U.S. border official says Bush can't fire him
By CURT WOODWARD
Associated Press Writer
OLYMPIA, Wash. (AP) -- The head of an obscure agency that prunes trees along the U.S.-Canada border says he's entitled to a job for life under international treaties, despite President Bush's attempt to fire him.
In a letter dated Tuesday, the White House informed Dennis Schornack he had been fired as commissioner of the International Boundary Commission and the International Joint Commission.
But Schornack plans to fight the firing in federal court. Even though he was appointed by Bush in 2002, Schornack says the language of an 80-year-old treaty makes it clear he can't be removed from the boundary office.
"It says I can only leave in a coffin or if I hand in my resignation," Schornack said Wednesday.
Schornack's tussle with the Bush administration comes a few months after he began warning a Washington state retired couple that a concrete wall in their backyard was encroaching on a buffer zone along the border with Canada.
The homeowners, Herbert and Shirley-Ann Leu, live in the tiny border town of Blaine. In the Leus' neighborhood, the international boundary is marked by a drainage ditch; their neighbors across the street are Canadians.
In April, with the help of the conservative Pacific Legal Foundation, the Leus sued Schornack. They asked a federal judge to stop the commission from removing the wall, arguing Schornack had no standing to impose a 10-foot buffer zone on private property.
The Justice Department took up the defense in U.S. District Court in Seattle, but Schornack also hired private counsel for the Washington, D.C.-based commission.
The White House and Justice Department declined comment on Schornack's claims Wednesday, citing personnel policy and the ongoing legal dispute.
The Joint Commission is a Canadian and U.S. board that oversees boundary waters issues. The Boundary Commission is the border's caretaker, enforcing the construction-free "vista" that extends for 10 feet on either side of the line.
Schornack, a lifelong Republican and longtime aide to former Michigan Gov. John Engler, was appointed to the offices by Bush in 2002. The job pays about $135,000 annually, Schornack said.
The commissions' U.S. offices are minuscule. Besides Schornack, there are four other employees. Until the dispute with the Leus, he said the boundary caretaking job was not very taxing.
"You had to write a couple of reports, occasionally inspect the boundary, decide how to spend the budget on a few projects," Schornack said. "And that's it. Not that hard."

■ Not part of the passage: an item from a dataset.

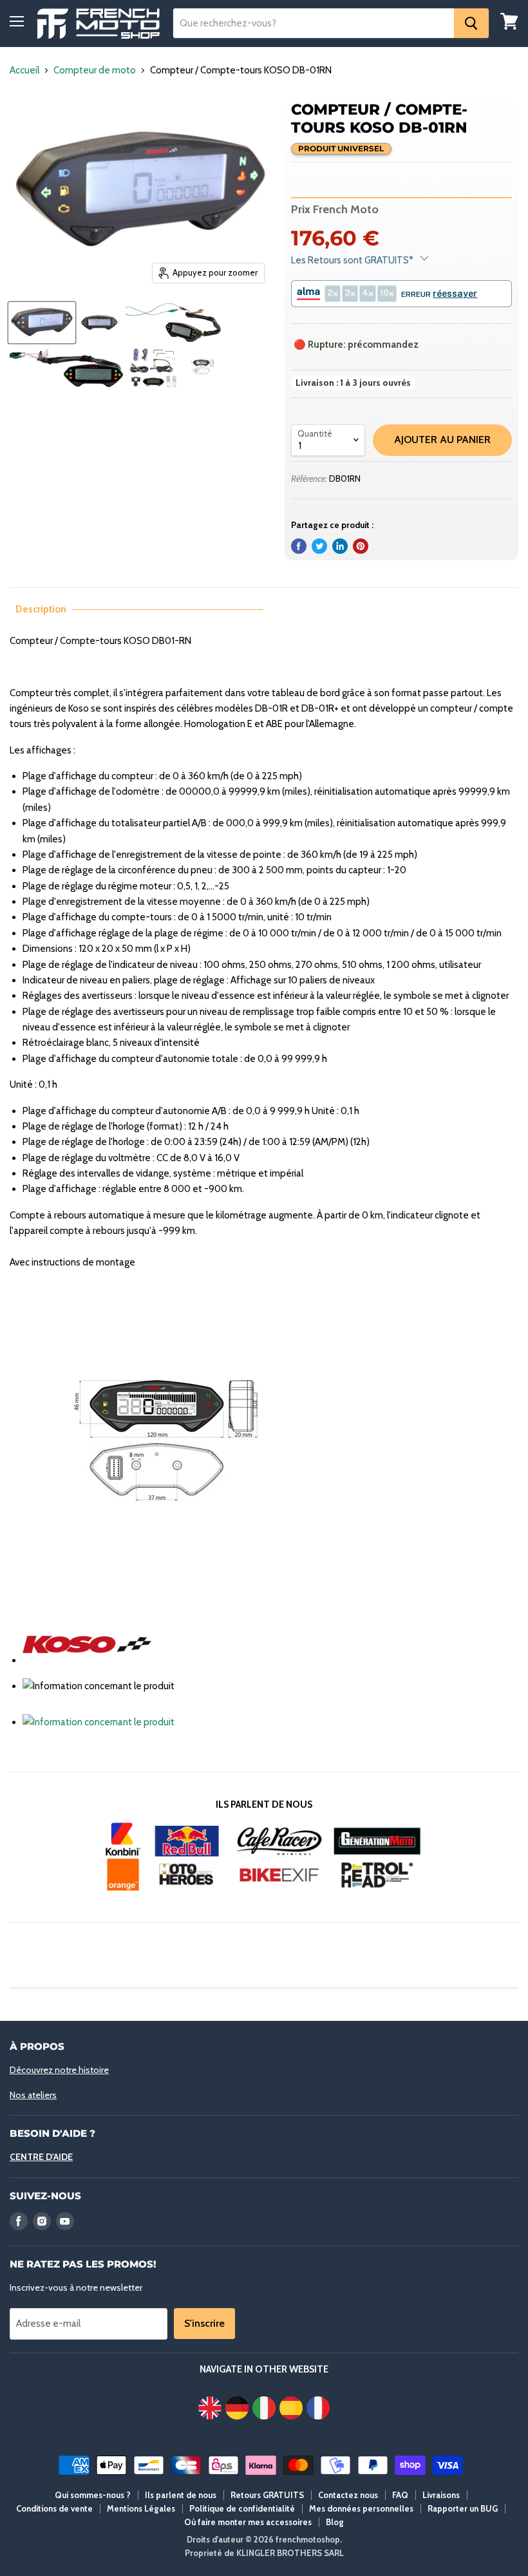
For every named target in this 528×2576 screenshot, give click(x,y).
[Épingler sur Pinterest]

Schornack said his problems began when the Leus' case landed in the hands of Justice Department lawyers who "are on basically a mission to pare back what they see as government intrusion into private property."
"I'm not an ideologue, and it seemed to me that I was being demanded to adopt the ideology of the Justice Department," he said.
Schornack said he tried to be sensitive to the Leus' concerns, but maintained that they should have known building near the border would carry restrictions.
Brian Hodges, the Leus' Pacific Legal Foundation lawyer, said Schornack was being far too heavy-handed.
"It's stranger than fiction," Hodges said. "Commissioner Schornack's hardheaded approach unfortunately justifies people's worst fears about government."